-- START OF Supplied text --
# Mamas Birthday Present and The Pit



## OsiaBoyce (Jun 5, 2008)

This is two stories here. My Mama turned 75 on May 30 http://www.youtube.com/watch?v=pxSS1MZEP5c&feature=related  For here birthday she said she said she "needed  a new stud". I told her "I know daddys been dead 20 years, but if that's what ya want I got some friends" That's when she gave that what kind of pervert are you look. Then she said "A new bull". "Oh" was about all I could say. Now this woman has every thing a woman could want and enough money to burn a wet mule, so a new bull it is. Three days after she gets it there she is walking out around them. "He don't know you I tell her". "Well he's fixing to." was her reply. Here's mamas new stud. Not a bad looking bull is it?


----------



## OsiaBoyce (Jun 5, 2008)

Well w/ the price of gas we had to give up the chicken busniess. Our bill last year was 35k. Zero profit. Now I have to nail down the tin  so it want blow all over the place in the future along w/ the styrofoam insulation.


----------



## OsiaBoyce (Jun 5, 2008)

Last Friday I saw something blue on the bulls back. "What the hell is that" I ask myself  "looks like Peters Plant Food". I know we don't have that laying around here.[ Let me add we don't turn the cows out around the chicken houses, but we're shutting them down and it's hot and dry here again they need all the grass we can give them. Supposed to hit 100 today.] So I get down and start to look. Did'nt take long to find a bucket of rat posion that had been left out. Uh-oh. Call the manufacture and the vet.. Vet says we can't afford  that much Vitimain K. Everything should be ok just keep an eye on him for 48 hrs. so says the vet. He's 1200lb 18 month old and had been bucket fed. That's the reason he ate about 5 lbs. While we're talking about the posioned bull she tells me a cow is missing. I look and look and look some more. Can't find it. No smell, no buzzards, no cow.
-- END OF Supplied text --
-- START OF Material --
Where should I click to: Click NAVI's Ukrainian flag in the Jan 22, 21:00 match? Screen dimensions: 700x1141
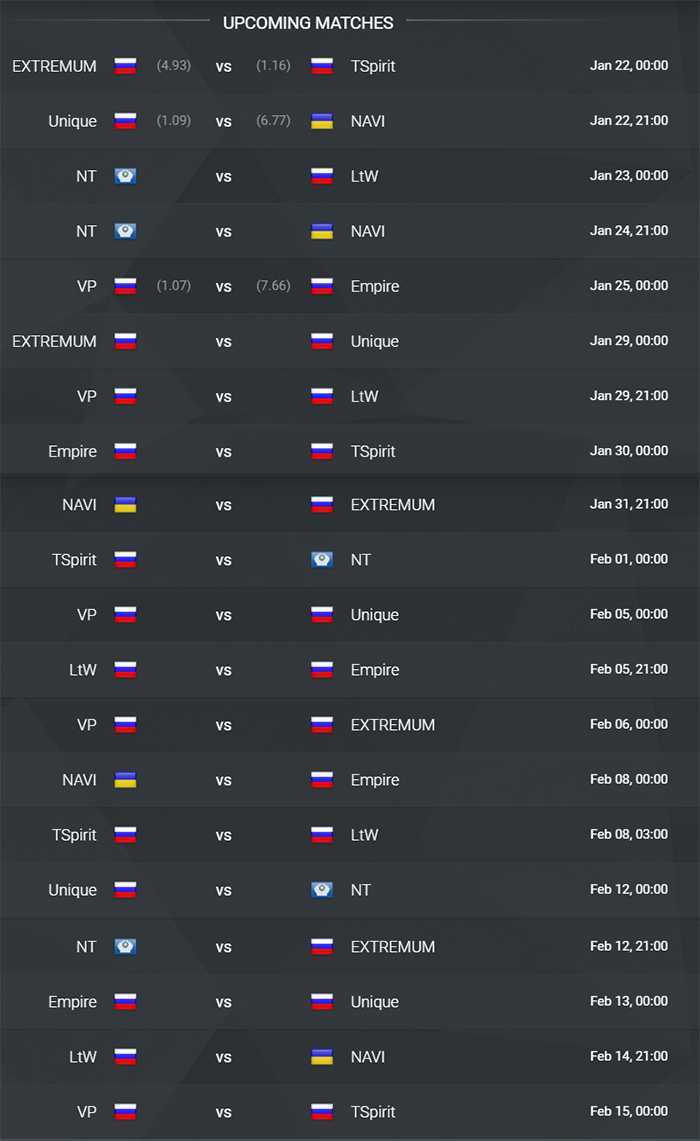tap(322, 122)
-- END OF Material --
Tasks and exercises:
(A) Answer these questions from the forum thread about the birthday bull, one answer per line and marked the same way:
(i) How old did Mama turn, and on what date?
(ii) What was last year's bill for the chicken business?
(iii) What were the poisoned bull's weight and age?
(B) Pick up the forum thread about Mama's new bull right after its final sentence and keep writing it.

Answers per task:
(A)
(i) She turned 75 on May 30.
(ii) The bill was 35k, with zero profit.
(iii) He weighed 1200 lb and was 18 months old.

(B)
----------



## OsiaBoyce (Jun 5, 2008)

Mama called yesterday morning. Said she thinks shes found the missing cow. "Where?" I ask. "Ya remember them pits at the end of the houses?" Don't tell me no more I don't wanna know. Disposing of dead chickens has been a problem. Used to feed them to the hogs. DHEC put a stop to that. Then we fed them to the buzzards. DHEC again. This is the way we do it now w/ these composters. Dead chicken and a little chicken crap w/ water. Wala chicken dust in 90 days. DHEC= Dept Health and Enviormental Control


----------



## Stardust (Jun 5, 2008)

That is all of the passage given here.